Owing to the high number of learned people among the petitioners, the Chairman of the Commission of Inquiry, Justice Stephen Alan Brobbey stated emphatically that the Ahafo people do not need human resources because for him they have them in abundance considering the fact that most of the chiefs from the area are erudite.

Healthcare Services 
Touching on the quality of healthcare delivery in the Brong-Ahafo region, Mr Owusu-Brempong stated that out of the 57 hospitals and clinics in the region, only nine are in the Ahafo area “and even with those, there are clear differences in quality.”

“Chip compounds, which are the least in the health facilities, are scattered across the Ahafo area but we do not have many good hospitals. A lot of our people lose their lives on their way to Sunyani and Kumasi when they are referred to those hospitals with much better facilities,” he declared.

“Majority of the roads in Ahafo are not motorable, especially, those leading to the cocoa and plantain growing areas. This has negatively affected total output and consequently impeded the economic livelihoods of the citizens of Ahafo, especially our farmers,” he said.

He said that cash inflows from gold in the region “have not reflected in the socio-economic development of the area.”

Mr Owusu-Brempong said, “Since the creation of the Brong-Ahafo Region in 1959, 34 people have been appointed as regional political heads, ministers, secretaries, commissioners, but only four out of the lot have been appointed from the Ahafo area.”

“This political marginalization has not helped in our developmental agenda since we have not had enough ministers to push for our cause at the central government level.

“We therefore believe that getting the Ahafo region will ensure that we get a fair representation at the Central government level in the form of ministerial appointments,” he said.

In concluding his presentation, he explained that “it is anticipated that the creation of Ahafo, which is long overdue would address several development challenges facing the region, as there would be effective local governance, equitable resource distribution for accelerated development.

“We are also aware that there are a few people who believe that the geographical land size of Ahafo and the population is too small to warrant a separate region.
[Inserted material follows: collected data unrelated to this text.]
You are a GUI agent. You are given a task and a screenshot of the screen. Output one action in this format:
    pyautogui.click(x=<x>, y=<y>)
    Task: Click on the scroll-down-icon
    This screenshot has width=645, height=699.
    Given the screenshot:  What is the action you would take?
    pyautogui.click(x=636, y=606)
We would like to address that concern by stating that with a land size of approximately 8,009 km square, we would be bigger than three states in the United States namely, Rhode Island 1,545 km square, Delaware 2,489 km square and Connecticut 5,543 km square,” he said.
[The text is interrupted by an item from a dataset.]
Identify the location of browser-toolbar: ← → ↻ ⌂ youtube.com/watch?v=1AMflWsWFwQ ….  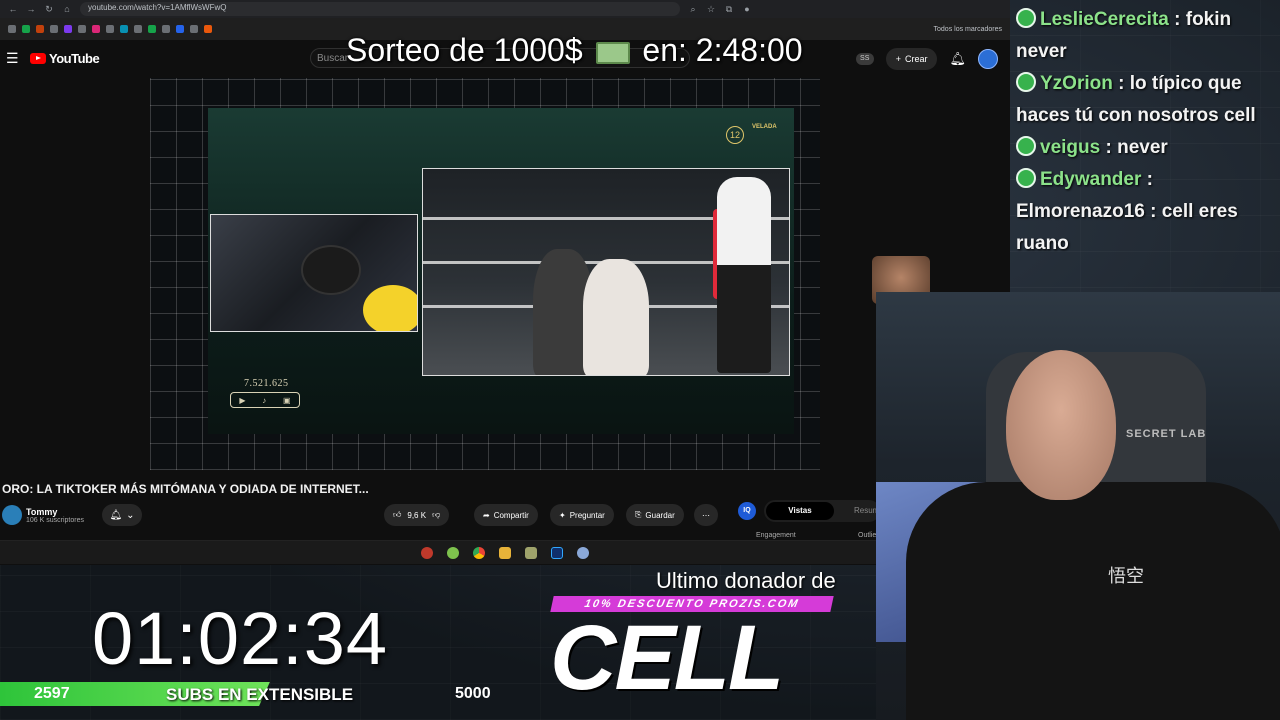
(505, 9).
There was high level of support from the people of the Ahafo area, who raised placards with inscriptions, “United for Ahafo region,” “It is time for Ahafo Region,” “Please Ahafo region now.”

History of Petition
DAILY GUIDE understands that the people of Ahafo have presented eight petitions to three presidents of Ghana between 1981 and 2003 to address the said marginalization.
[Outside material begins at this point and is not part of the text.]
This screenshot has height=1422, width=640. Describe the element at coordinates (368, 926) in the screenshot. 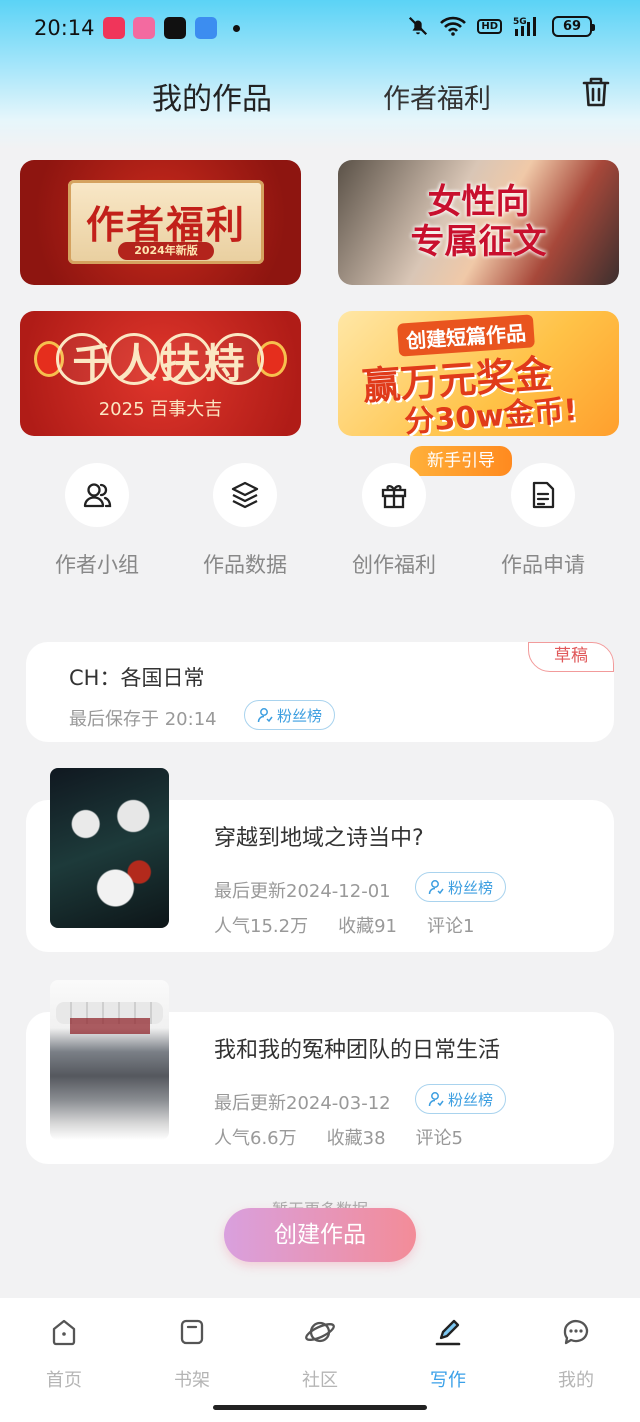

I see `work-favorites: 收藏91` at that location.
“We were relieved when the President, Nana Addo Dankwa Akufo Addo, showed courage and commitment towards the creation of additional regions by creating the Ministry of Regional Reorganization and Development,” Mr Owusu-Brempong explained.

Justice Brobbey gave the assurance that their views would be taken into account in formulation of the document that would be presented to President Akufo-Addo.

The Commission of Inquiry into the Creation of New Regions commenced work after it was inaugurated by Nana Addo Dankwa Akufo-Addo, the President of the Republic on Thursday, 19th October 2017.

The Commission was tasked to establish whether there was substantial demand for the creation of new regions based on petitions received by the President and advice from the Council of State as required by Article 5 of the 1992 Constitution.

It began its fact-finding mission with in-camera hearings with the petitioners at the Osu Castle, Accra in 2017 and later went to the various regions where the petitioners are demanding the creation of new regions to hold public hearings.

The current public hearings- the final in the series- are intended to give opportunity to individuals, who wanted to make submissions at the regional public hearings but could not do so to make their submissions.

It is also meant for the petitioners to make their final case on why they think the regions should be created.